Garcetti Finds New DWP Head in Anaheim

Los Angeles Mayor Eric Garcetti nominated Anaheim City Manager Marcie Edwards to be the new general manager of the Los Angeles Department of Water and Power in January of 2014.

Edwards takes over for Ron Nichols, who is stepping down after three years as head of the DWP. She was the first women selected to head the century-plus-year-old utility.

Edwards previously ran Anaheim Public Utilities for 13 years. She has a long-standing connection to the DWP, however. Both her father and grandfather worked there. She too began her career there as a clerk at age 19, working her way up to an assistant general manager of the marketing and customer service business units.

“Marcie Edwards has the toughness and expertise necessary to take on the status quo at the DWP and deliver real, lasting change for DWP customers,” Garcetti said. “During the mayor’s race, L.A. voters gave me a mandate to reform the DWP, and with Marcie Edwards, we’re going to make sure the DWP is more efficient, tightly managed, reliable and that costs are cut.”

Edwards said she was prepared to institute changes in the department.

“The time is now to shed the bureaucratic insulation that impedes forward progress and replace it with an agile, risk-tolerant, cost-effective agency, one that is comfortable with transparency and willing to allow its employees do their best work,” she said. “We need them to do that in order to create sustainable water and electrical future for us all.” Edwards also made reference to the “benchmarking survey” ordered by Garcetti to line up labor costs and work policies at DWP with “best practices” at other municipal and private-sector utilities.

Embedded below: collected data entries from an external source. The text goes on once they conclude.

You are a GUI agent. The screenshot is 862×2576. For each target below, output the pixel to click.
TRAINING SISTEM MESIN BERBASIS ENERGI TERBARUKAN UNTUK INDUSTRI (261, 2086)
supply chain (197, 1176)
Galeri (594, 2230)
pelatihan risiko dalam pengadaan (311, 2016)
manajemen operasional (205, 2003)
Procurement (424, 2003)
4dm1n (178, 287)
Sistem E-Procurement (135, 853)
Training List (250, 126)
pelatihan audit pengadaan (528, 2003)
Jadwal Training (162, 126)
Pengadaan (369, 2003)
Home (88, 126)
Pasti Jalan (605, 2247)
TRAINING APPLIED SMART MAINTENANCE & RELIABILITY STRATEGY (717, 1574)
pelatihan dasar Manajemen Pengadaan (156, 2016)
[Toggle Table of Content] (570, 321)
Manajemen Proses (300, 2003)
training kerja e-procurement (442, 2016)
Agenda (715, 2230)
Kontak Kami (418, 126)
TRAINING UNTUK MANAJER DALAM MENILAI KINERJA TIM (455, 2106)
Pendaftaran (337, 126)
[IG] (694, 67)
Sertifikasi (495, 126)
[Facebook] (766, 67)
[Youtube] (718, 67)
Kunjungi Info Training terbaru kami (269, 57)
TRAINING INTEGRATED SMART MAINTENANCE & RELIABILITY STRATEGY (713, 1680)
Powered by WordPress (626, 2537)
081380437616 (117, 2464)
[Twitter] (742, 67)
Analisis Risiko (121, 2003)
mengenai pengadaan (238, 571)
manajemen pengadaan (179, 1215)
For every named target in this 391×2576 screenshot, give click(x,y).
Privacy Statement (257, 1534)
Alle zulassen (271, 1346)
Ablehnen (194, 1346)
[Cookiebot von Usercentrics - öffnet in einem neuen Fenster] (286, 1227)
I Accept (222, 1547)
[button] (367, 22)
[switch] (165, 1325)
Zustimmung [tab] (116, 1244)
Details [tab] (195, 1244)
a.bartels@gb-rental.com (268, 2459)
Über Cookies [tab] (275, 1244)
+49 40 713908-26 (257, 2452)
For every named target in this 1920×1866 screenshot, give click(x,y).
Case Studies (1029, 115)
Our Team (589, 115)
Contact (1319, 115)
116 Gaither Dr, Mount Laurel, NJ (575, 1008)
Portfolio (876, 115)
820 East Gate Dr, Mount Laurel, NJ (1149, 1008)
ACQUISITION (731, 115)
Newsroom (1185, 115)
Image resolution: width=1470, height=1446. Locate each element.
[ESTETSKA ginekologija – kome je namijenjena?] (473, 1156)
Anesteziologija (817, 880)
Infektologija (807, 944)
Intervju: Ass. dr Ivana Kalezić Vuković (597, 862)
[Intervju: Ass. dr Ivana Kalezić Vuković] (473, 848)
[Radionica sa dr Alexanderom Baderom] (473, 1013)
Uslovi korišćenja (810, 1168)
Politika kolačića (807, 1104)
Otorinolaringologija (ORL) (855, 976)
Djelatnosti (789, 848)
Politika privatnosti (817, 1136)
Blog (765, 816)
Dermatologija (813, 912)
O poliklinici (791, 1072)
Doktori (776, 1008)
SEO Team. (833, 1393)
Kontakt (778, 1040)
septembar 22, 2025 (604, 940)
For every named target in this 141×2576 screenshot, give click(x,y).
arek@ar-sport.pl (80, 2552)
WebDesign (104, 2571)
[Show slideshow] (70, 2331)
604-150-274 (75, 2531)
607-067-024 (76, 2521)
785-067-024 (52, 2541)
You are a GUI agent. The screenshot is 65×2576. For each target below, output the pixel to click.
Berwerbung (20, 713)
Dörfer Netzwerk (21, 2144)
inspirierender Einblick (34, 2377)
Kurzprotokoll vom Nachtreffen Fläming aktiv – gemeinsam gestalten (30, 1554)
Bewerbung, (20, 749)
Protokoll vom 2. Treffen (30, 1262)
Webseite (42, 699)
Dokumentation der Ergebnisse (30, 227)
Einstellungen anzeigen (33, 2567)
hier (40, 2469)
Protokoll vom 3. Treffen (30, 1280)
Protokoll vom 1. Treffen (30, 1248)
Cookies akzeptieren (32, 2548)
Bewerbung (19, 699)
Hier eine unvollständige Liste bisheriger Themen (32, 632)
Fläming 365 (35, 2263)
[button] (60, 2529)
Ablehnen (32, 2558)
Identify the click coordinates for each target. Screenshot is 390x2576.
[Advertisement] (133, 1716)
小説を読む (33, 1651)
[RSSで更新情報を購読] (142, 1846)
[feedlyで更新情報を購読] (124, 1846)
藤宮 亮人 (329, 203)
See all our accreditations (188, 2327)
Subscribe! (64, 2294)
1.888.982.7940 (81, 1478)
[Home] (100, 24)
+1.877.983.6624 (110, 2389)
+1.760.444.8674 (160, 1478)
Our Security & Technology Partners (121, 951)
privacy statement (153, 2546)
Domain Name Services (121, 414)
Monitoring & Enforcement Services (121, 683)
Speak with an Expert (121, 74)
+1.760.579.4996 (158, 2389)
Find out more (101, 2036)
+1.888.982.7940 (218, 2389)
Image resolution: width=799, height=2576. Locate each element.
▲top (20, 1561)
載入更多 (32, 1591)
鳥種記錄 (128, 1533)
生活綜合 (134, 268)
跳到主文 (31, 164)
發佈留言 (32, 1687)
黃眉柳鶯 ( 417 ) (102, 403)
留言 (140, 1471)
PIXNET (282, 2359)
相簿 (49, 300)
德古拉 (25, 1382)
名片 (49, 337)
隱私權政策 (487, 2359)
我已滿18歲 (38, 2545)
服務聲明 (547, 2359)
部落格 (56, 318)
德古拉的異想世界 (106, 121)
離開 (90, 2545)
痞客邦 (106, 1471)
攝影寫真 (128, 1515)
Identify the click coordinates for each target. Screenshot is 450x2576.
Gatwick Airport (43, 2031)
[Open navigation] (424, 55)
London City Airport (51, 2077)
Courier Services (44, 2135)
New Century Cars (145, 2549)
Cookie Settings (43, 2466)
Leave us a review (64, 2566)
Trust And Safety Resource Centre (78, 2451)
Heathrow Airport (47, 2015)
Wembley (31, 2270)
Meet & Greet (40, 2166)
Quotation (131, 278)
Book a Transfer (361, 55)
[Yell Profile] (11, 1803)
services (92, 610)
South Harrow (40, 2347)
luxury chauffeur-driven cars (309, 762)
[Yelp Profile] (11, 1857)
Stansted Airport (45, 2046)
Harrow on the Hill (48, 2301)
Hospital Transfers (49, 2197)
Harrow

The goal of the survey will help DWP achieve credibility with ratepayers.” We are very familiar with our agency. The people who pay our bills, not so much,” she said.

The city Water and Power Commission was expected to consider her nomination, with DWP Assistant General Manager Jim McDaniel filling in as acting general manager until the confirmation.

David Wiggs, a former DWP general manager, is also being brought back to run the power system. Wiggs replaces Aram Benyamin, who has been placed on administrative leave.

City Controller Ron Galperin, who is conducting an audit of two trusts set up between the utility and its employee union, congratulated Edwards.

“The utility is at a crossroads, and I look forward to working with Ms. Edwards, the DWP board of commissioners, the mayor and other city leaders to build a more transparent, accountable and efficient DWP,” he said.

As his audit moves forward, “Ms. Edwards’ leadership will be vital to achieving much needed reforms within the DWP,” he said.

Nichols announced his resignation earlier in the month.

“I was brought in to lead DWP by the prior administration and I felt it important to stay on board afterward to provide time for the new administration’s transition,” wrote Nichols, who previously worked in the private sector as a water and energy consultant. He earned $345,000 a year as DWP general manager. Nichols’ resignation came amid intense scrutiny and the launching of a city controller audit into a pair of trusts that received more than $40 million in ratepayer money from the DWP.

Garcetti earlier this month thanked Nichols and said he was “focused on continuing to reform the DWP to cut costs, improve customer service and increase transparency.”

Nichols also presided over a troubled overhaul of DWP’s 39-year-old billing and customer information system. Glitches in the initial months of the $162 million changeover resulted in tens of thousands of incorrect bills being sent out, with some customers being charged several times more than they owed and receiving shutoff threats from the utility. Customer service call wait times also increased for those calling in.

The general manager position is a “tough job” that requires someone comfortable with leading an “entity right in the center of the political structure of Los Angeles” and dealing with “contending forces,” said Mel Levine, president of the Water and Power Commission, the panel that sets policy for the utility.